## Work instructions
Repeat exactly, and only, the lines from the one containing "Click the download icon in the QZ Tray banner" through the last line of the data below.

Dataset entries
BEGIN

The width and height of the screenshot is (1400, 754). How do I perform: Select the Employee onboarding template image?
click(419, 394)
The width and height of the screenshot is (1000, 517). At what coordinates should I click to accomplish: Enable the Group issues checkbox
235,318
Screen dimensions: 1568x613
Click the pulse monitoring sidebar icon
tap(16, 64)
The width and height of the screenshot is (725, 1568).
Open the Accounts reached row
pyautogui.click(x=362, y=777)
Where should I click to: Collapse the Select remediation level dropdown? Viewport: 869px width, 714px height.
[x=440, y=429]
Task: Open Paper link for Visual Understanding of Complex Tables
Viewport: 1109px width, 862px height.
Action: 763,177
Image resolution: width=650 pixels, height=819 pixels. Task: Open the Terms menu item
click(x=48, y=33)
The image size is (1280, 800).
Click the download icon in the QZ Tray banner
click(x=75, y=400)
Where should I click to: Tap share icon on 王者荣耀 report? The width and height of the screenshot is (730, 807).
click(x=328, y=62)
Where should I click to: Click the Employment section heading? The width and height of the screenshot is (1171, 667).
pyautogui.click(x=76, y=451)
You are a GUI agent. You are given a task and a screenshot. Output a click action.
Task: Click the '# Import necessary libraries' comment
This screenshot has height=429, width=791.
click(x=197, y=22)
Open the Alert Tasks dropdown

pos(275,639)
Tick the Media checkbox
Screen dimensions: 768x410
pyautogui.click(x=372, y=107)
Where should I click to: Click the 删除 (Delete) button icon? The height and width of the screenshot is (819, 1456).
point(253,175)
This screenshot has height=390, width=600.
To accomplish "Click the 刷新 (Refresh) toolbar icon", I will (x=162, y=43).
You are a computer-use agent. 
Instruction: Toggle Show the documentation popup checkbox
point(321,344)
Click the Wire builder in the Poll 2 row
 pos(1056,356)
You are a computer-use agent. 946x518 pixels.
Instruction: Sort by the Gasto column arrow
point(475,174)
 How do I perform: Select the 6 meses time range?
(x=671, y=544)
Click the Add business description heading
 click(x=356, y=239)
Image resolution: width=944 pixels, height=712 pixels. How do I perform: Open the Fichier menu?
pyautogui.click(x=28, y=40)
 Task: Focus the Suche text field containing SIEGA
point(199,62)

END

## Solution
Click the download icon in the QZ Tray banner
click(x=75, y=400)
Where should I click to: Tap share icon on 王者荣耀 report? The width and height of the screenshot is (730, 807).
click(x=328, y=62)
Where should I click to: Click the Employment section heading? The width and height of the screenshot is (1171, 667).
pyautogui.click(x=76, y=451)
You are a GUI agent. You are given a task and a screenshot. Output a click action.
Task: Click the '# Import necessary libraries' comment
This screenshot has height=429, width=791.
click(x=197, y=22)
Open the Alert Tasks dropdown

pos(275,639)
Tick the Media checkbox
Screen dimensions: 768x410
pyautogui.click(x=372, y=107)
Where should I click to: Click the 删除 (Delete) button icon? The height and width of the screenshot is (819, 1456).
point(253,175)
This screenshot has height=390, width=600.
To accomplish "Click the 刷新 (Refresh) toolbar icon", I will (x=162, y=43).
You are a computer-use agent. 
Instruction: Toggle Show the documentation popup checkbox
point(321,344)
Click the Wire builder in the Poll 2 row
 pos(1056,356)
You are a computer-use agent. 946x518 pixels.
Instruction: Sort by the Gasto column arrow
point(475,174)
 How do I perform: Select the 6 meses time range?
(x=671, y=544)
Click the Add business description heading
 click(x=356, y=239)
Image resolution: width=944 pixels, height=712 pixels. How do I perform: Open the Fichier menu?
pyautogui.click(x=28, y=40)
 Task: Focus the Suche text field containing SIEGA
point(199,62)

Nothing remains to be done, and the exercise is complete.